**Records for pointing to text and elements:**
--- BEGIN ---
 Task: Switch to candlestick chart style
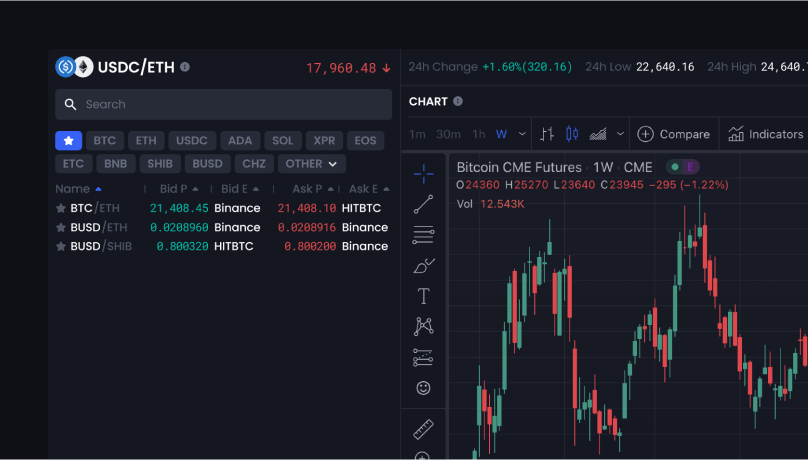click(572, 134)
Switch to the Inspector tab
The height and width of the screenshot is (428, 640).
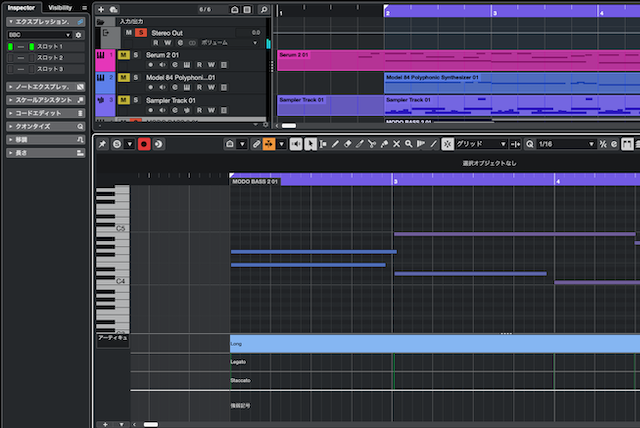tap(22, 7)
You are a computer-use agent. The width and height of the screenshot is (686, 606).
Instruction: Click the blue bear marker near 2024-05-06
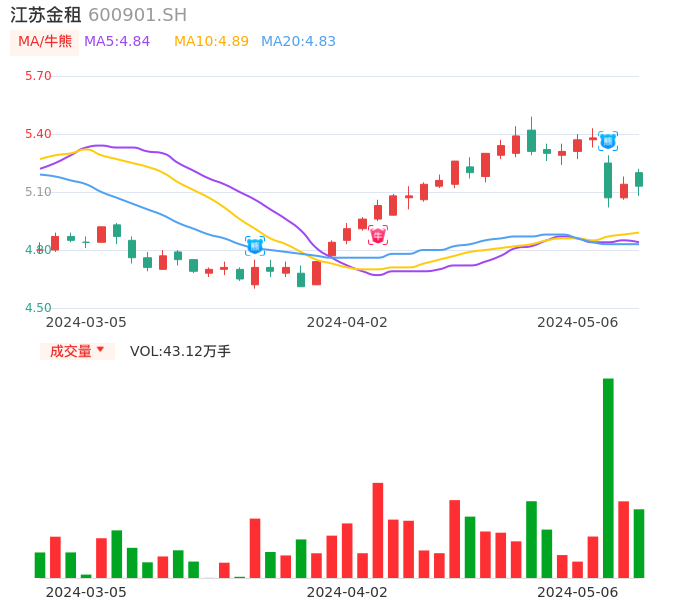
--- END ---
**Task objective:** Copy every line of the listing above word for word, leaving out the pictures.

**Answer for this exercise:**
 Task: Switch to candlestick chart style
click(572, 134)
Switch to the Inspector tab
The height and width of the screenshot is (428, 640).
tap(22, 7)
You are a computer-use agent. The width and height of the screenshot is (686, 606).
Instruction: Click the blue bear marker near 2024-05-06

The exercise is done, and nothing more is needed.